Lean methodology exists to achieve the following key objectives:

  • Eliminate wastes
  • Reduce lead time
  • Reduce cost
  • Increase quality
  • Reduced work-in process and inventory
  • Increased inventory turns
  • increased capacity (productivity)
  • Improved customer satisfaction

Step 2- Focus on reducing wastes

In lean manufacturing, Waste is commonly defined as non-value activity. There are (7) common types of waste as follows:

  • Excess (or early) production: Producing more than the customer demands, or producing it earlier than the customer needs it. This ties up valuable labor and material resources that might otherwise be used to respond to customer demand.
  • Delays: Waiting for materials, tools, information, equipment, etc. This may be a result of poor planning, late supplier deliveries, lack of communication, over booking of equipment, or erratic demand.
  • Transportation (to/from processes): Moving material more often than necessary. Material should be delivered and stored at its point of use. Why receive material at a receiving dock, move it to an inventory location, and then move it to the production floor when it can be delivered and stored where it is used?
  • Inventory: Storing more material than is needed. This wastes valuable space and cash. By reducing inventory, plans for warehouse expansion can usually be postponed or canceled.
  • Processing: Doing more work on a part than is necessary, including inspection and reworking. This wastes time and money. Quality must be built into the manufacturing process so that parts are produced correctly the first time.
  • Defects: Defective parts. Defects consume considerable resources. In addition to the original materials and labor used to manufacture the part, extra labor and machine time are required to fix the defective part. If the defective part is sold to a customer, not only will unnecessary shipping costs be lost, but more resources will be consumed to resolve the eventual complaints.
  • Movement: Excess motion of employees in getting tools, picking parts, or moving from one point to another. This is usually the result of poorly planned work layout and workflow.

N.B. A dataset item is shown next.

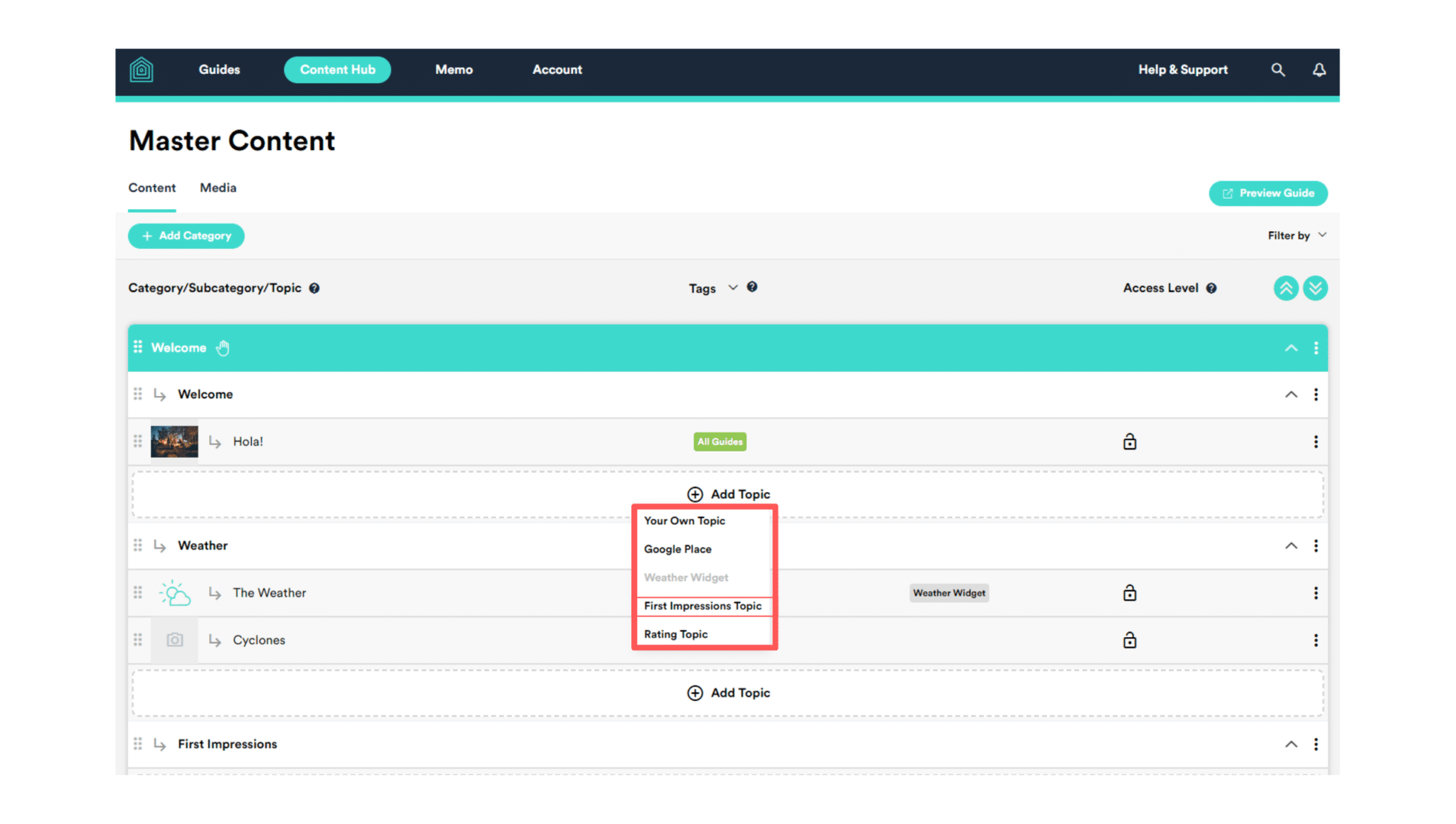The image size is (1456, 824).
Task: Click the Add Category button
Action: (x=187, y=236)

Step 3- Use the right tools to eliminate wastes & cost and support quality

lean is the set of “tools” that assist in the identification and steady elimination of waste. As waste is eliminated, quality improves while production time and cost are reduced. Lean tools would include:

  • Value Stream Mapping: Lean manufacturing processes, including product development,  will be scheduled and made based on the requirements imposed by the customers and on which customers are willingness to pay.
  • Scan: You scan all logistics, production, delivery, resources, policies, procedures, …etc for depicting areas for improvement.Standardization: You work according to written system and make it repetitive processes.
  • Five S: Spot: You only keep the materials and resources required for producing and delivering a batch. Simplify: You get the most simplified process, smallest batch possible, lowest production lead time, lowest cost of production. Sustain: You plan and conduct audit to ensure reduction of waste, time, cost and highest quality; training and development, increase participation and independency.
  • Kanban (pull systems): is a scheduling system for lean manufacturing and just In Time manufacturing. Lean enterprise processes ( supplies, inventory, production, delivery, administration,…) are scheduled and done to satisfy the needs of customers and with lowest inventory level possible.
  • poka-yoke (error-proofing): is any mechanism in a lean manufacturing process that helps an equipment operator avoid (yokeru) mistakes (poka). Its purpose is to eliminate product defects by preventing, correcting, or drawing attention to human errors as they occur.
  • Total productive maintenance: is a system of maintaining and improving the integrity of production and quality systems through the machines, equipment, processes, and employees that add business value to an organization.
  • Elimination of time batching: Reduce the time required to make and deliver a batch. 
  • Rank order clustering: machine performance data (such as cycle time, OEE and KPI’s) and part information (such as volume) could be normalized and used as weights for machines and parts.
  • Single point scheduling: is the process of arranging, controlling and optimizing work and workloads in a production process or manufacturing process. The purpose of scheduling is to minimize the production time and costs, by telling a production facility when to make, with which staff, and on which equipment. Production scheduling aims to maximize the efficiency of the operation and reduce costs.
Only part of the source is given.